**Material for this exercise**
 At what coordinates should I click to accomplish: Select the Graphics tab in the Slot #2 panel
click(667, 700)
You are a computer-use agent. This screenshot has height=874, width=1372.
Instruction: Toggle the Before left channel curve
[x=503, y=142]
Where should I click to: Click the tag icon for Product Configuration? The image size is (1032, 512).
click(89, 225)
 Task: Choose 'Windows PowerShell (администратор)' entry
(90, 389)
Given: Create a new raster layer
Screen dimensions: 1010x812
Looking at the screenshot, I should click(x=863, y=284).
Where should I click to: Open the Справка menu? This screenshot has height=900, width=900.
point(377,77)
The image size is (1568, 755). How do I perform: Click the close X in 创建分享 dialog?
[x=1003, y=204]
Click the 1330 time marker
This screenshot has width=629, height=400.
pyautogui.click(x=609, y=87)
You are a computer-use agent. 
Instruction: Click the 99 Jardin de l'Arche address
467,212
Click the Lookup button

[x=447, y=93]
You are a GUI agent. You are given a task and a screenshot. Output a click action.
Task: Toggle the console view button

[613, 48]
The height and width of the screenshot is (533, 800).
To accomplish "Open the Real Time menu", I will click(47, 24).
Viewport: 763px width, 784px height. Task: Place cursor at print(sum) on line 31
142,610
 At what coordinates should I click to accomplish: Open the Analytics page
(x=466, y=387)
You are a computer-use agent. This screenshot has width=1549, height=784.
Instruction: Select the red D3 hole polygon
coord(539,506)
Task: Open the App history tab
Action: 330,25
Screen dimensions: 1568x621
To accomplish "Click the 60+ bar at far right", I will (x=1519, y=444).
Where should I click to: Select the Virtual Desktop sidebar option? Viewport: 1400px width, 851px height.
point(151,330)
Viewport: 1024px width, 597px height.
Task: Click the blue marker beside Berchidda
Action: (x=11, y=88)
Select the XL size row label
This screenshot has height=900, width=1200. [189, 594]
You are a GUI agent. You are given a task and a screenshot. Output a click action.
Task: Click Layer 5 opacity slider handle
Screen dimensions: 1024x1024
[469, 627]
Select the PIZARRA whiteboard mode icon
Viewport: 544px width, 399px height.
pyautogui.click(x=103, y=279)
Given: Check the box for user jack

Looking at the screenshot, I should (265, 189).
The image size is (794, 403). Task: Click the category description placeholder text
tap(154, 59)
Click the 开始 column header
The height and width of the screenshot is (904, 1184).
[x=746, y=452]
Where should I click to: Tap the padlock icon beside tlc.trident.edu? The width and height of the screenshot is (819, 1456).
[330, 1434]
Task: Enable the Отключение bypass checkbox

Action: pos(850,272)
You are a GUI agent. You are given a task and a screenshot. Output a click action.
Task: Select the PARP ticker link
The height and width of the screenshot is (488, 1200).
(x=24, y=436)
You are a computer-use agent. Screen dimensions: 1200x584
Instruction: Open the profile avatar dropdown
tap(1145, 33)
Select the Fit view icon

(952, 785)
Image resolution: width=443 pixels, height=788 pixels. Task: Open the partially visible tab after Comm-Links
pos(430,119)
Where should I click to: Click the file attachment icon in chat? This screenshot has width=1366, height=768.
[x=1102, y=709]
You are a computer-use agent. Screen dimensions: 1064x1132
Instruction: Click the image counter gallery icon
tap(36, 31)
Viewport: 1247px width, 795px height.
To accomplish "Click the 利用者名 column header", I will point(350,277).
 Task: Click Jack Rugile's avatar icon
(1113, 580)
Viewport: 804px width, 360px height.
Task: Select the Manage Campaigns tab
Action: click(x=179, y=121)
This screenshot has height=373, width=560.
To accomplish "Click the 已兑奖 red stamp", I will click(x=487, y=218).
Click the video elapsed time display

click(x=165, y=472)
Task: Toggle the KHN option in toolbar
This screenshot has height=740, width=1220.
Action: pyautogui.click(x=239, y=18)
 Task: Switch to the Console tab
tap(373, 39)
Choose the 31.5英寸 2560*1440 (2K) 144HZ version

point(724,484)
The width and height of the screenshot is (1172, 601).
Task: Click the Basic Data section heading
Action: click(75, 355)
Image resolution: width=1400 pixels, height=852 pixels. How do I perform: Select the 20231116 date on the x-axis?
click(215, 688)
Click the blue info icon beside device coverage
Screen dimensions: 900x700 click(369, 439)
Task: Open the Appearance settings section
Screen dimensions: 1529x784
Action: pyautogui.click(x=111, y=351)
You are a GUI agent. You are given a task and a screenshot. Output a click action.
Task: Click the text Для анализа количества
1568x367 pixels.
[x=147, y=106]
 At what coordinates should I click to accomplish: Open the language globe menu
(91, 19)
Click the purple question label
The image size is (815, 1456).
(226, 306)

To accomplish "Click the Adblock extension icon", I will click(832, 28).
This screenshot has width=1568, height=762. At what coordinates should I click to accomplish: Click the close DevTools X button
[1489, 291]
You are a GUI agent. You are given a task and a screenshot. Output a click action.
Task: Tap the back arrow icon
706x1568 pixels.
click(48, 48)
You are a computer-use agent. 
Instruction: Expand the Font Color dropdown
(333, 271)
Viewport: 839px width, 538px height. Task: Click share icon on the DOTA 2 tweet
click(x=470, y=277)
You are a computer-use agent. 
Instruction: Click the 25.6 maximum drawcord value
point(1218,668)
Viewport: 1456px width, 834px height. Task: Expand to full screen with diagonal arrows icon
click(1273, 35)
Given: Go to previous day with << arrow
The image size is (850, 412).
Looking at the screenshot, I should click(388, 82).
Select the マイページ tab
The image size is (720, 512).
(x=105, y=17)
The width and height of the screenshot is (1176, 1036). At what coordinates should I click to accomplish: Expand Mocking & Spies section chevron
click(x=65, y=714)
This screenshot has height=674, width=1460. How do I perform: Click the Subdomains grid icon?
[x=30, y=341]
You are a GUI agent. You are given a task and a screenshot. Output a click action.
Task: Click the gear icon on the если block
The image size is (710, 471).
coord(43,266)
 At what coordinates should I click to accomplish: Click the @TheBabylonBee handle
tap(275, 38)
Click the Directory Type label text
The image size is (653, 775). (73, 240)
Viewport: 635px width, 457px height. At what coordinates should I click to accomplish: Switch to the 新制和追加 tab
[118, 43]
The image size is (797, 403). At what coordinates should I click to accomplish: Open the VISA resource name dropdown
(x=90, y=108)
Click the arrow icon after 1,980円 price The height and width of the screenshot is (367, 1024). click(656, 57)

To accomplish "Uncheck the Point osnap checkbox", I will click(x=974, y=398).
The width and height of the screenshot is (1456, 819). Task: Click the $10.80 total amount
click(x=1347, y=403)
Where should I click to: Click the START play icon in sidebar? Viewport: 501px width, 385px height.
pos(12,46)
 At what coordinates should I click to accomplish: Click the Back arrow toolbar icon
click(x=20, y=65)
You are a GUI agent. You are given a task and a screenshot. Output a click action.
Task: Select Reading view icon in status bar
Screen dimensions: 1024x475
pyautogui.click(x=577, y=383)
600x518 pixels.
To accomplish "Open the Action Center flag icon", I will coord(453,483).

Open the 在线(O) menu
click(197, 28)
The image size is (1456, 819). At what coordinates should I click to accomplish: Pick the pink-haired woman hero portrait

**What is being asked**
Starting at the first line of the records, print each line exactly, stopping after the line that contains "The height and width of the screenshot is (533, 800).".

**Reply to the exercise**
 At what coordinates should I click to accomplish: Select the Graphics tab in the Slot #2 panel
click(667, 700)
You are a computer-use agent. This screenshot has height=874, width=1372.
Instruction: Toggle the Before left channel curve
[x=503, y=142]
Where should I click to: Click the tag icon for Product Configuration? The image size is (1032, 512).
click(89, 225)
 Task: Choose 'Windows PowerShell (администратор)' entry
(90, 389)
Given: Create a new raster layer
Screen dimensions: 1010x812
Looking at the screenshot, I should click(x=863, y=284).
Where should I click to: Open the Справка menu? This screenshot has height=900, width=900.
point(377,77)
The image size is (1568, 755). How do I perform: Click the close X in 创建分享 dialog?
[x=1003, y=204]
Click the 1330 time marker
This screenshot has width=629, height=400.
pyautogui.click(x=609, y=87)
You are a computer-use agent. 
Instruction: Click the 99 Jardin de l'Arche address
467,212
Click the Lookup button

[x=447, y=93]
You are a GUI agent. You are given a task and a screenshot. Output a click action.
Task: Toggle the console view button

[613, 48]
The height and width of the screenshot is (533, 800).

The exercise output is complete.